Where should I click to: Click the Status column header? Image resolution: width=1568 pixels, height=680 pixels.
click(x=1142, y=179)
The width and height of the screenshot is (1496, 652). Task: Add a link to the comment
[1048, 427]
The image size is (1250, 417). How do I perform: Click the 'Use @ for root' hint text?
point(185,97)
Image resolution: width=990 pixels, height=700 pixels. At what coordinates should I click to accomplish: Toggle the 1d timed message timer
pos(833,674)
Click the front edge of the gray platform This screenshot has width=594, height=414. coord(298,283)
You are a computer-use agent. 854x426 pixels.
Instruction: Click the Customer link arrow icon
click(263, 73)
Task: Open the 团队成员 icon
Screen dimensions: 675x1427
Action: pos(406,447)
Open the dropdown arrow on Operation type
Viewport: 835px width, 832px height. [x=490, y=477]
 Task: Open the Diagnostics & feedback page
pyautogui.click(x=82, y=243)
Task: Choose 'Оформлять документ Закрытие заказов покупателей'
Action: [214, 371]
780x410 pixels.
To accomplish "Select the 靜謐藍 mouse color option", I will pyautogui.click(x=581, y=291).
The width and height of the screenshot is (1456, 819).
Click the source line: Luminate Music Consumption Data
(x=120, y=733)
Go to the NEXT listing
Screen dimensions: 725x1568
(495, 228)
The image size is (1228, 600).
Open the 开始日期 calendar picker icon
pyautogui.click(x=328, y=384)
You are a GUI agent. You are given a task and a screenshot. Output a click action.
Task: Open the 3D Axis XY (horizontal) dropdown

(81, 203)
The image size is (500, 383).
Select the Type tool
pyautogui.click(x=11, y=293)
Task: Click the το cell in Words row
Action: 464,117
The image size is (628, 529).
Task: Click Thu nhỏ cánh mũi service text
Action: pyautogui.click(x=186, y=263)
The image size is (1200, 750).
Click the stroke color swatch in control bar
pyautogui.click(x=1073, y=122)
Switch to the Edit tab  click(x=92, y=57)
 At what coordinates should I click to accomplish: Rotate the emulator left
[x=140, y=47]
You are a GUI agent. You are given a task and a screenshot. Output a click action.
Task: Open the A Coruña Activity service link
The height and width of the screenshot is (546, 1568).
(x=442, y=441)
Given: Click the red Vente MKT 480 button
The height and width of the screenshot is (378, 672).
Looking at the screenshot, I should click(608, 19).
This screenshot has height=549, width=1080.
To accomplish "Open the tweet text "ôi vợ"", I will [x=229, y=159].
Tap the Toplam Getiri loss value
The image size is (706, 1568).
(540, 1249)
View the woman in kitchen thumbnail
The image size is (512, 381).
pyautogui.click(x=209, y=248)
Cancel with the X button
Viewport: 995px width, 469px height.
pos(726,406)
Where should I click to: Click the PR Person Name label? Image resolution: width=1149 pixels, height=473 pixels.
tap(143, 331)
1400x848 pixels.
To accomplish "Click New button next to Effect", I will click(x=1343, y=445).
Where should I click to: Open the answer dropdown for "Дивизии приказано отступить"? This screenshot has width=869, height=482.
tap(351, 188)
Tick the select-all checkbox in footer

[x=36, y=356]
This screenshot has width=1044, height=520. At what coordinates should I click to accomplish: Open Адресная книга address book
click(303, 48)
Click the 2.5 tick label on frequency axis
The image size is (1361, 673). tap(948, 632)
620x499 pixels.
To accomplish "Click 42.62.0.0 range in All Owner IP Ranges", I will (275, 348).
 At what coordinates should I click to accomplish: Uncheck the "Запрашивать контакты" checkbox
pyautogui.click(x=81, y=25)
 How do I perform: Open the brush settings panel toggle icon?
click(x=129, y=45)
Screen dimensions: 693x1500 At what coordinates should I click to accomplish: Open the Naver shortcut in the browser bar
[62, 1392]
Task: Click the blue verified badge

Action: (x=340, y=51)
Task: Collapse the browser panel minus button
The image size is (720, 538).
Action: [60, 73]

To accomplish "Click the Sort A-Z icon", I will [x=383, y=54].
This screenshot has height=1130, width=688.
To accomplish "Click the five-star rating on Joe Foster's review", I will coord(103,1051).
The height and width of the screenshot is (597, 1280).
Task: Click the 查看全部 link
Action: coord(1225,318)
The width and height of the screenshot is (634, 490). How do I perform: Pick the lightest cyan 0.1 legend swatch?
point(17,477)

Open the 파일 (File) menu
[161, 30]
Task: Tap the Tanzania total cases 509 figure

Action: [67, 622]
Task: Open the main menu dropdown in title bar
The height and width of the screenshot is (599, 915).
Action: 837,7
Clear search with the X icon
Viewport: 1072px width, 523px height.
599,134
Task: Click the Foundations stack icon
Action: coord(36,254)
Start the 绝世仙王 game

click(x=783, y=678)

● Task directions
Copy out exactly, and only, the lines from the one that contains "The width and height of the screenshot is (634, 490)." through the last line of the material above.

● Solution to this task
The width and height of the screenshot is (634, 490). How do I perform: Pick the lightest cyan 0.1 legend swatch?
point(17,477)

Open the 파일 (File) menu
[161, 30]
Task: Tap the Tanzania total cases 509 figure

Action: [67, 622]
Task: Open the main menu dropdown in title bar
The height and width of the screenshot is (599, 915).
Action: 837,7
Clear search with the X icon
Viewport: 1072px width, 523px height.
599,134
Task: Click the Foundations stack icon
Action: coord(36,254)
Start the 绝世仙王 game

click(x=783, y=678)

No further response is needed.